=== Texto ===
════

O bar Caldeira do Inferno, reconhecido como Ponto de Memória pela secretaria de cultura de Brejo Santo, encerrou as atividades nesta sexta-feira (10), após quase 66 anos de funcionamento no centro da cidade.
O estabelecimento foi fundado em 16 de junho de 1960 por Francisco Gomes Feijó, conhecido como Chico de Sinésio, na Praça Dionísio Rocha de Lucena. Inicialmente, o espaço funcionava na mesma estrutura da barbearia do pai do fundador, Sinésio Gomes, com o nome “Ponto Chique”. Em 1970, por sugestão dos clientes, o local passou a se chamar Caldeira do Inferno.
O anúncio do encerramento foi feito por meio das redes sociais do estabelecimento. “Encerramento Bar da Caldeira do Inferno, obrigada Brejo Santo! 66 anos de amor, dedicação e história. Aos amigos que fizeram parte desta história, nossa eterna gratidão”.
Segundo a publicação, o encerramento ocorre por questões de saúde e limitações do fundador que permanece em casa, sob cuidados da família.

════

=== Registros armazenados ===

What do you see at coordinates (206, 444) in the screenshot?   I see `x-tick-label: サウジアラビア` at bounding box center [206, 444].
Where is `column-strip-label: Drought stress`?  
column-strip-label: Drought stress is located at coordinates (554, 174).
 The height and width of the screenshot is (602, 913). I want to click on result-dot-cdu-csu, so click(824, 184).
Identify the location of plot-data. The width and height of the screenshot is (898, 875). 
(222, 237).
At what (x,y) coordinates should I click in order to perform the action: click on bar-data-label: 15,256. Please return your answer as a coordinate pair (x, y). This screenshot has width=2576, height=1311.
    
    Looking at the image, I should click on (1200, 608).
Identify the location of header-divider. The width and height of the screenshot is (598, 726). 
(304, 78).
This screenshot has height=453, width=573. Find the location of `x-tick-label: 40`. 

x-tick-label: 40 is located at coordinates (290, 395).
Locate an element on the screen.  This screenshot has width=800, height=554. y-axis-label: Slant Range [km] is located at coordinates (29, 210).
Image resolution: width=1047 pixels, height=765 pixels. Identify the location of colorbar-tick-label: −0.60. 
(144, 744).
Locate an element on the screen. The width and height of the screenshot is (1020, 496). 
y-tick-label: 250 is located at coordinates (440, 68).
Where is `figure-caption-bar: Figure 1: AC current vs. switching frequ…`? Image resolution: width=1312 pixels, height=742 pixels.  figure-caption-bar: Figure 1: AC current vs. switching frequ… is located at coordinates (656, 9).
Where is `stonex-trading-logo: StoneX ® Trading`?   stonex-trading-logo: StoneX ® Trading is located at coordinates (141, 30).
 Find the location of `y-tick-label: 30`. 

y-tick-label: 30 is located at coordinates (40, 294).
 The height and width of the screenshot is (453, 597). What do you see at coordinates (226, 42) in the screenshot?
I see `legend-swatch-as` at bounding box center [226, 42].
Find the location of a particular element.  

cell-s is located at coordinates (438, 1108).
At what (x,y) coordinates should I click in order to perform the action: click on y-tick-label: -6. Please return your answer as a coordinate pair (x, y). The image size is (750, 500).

════

=== Questões de leitura ===
**A.** Devolva o trecho da notícia sobre o bar Caldeira do Inferno que vai de "O anúncio do" até "cuidados da família.", sem mudar nada.
**B.** De acordo com a notícia sobre o bar Caldeira do Inferno, qual era o primeiro nome do estabelecimento?
**C.** Escreva o que vem depois na notícia sobre o bar Caldeira do Inferno, a partir do ponto em que ela para.

=== Resultados do exercício ===
**A.**
O anúncio do encerramento foi feito por meio das redes sociais do estabelecimento. “Encerramento Bar da Caldeira do Inferno, obrigada Brejo Santo! 66 anos de amor, dedicação e história. Aos amigos que fizeram parte desta história, nossa eterna gratidão”.
Segundo a publicação, o encerramento ocorre por questões de saúde e limitações do fundador que permanece em casa, sob cuidados da família.

**B.** Ponto Chique.

**C.**
Em 21 de agosto, a nossa reportagem esteve em Brejo Santo para gravação do quadro “Cariri em Cada Canto” e entrevistou o fundador do bar. Na ocasião, Chico relatou a origem do estabelecimento e citou a passagem de artistas pelo local, incluindo o cantor Raimundo Fagner.
Ao final da entrevista, Francisco Gomes Feijó destacou a trajetória do estabelecimento e episódios marcantes. “A Caldeira começou pequena, era uma mercearia, e foi crescendo com o tempo. Aqui sempre foi um lugar de conversa, de encontro e de amizade. Muita gente conhecida passou por aqui, como o Fagner, que também esteve na Caldeira e fez parte dessas histórias que ficaram na memória.”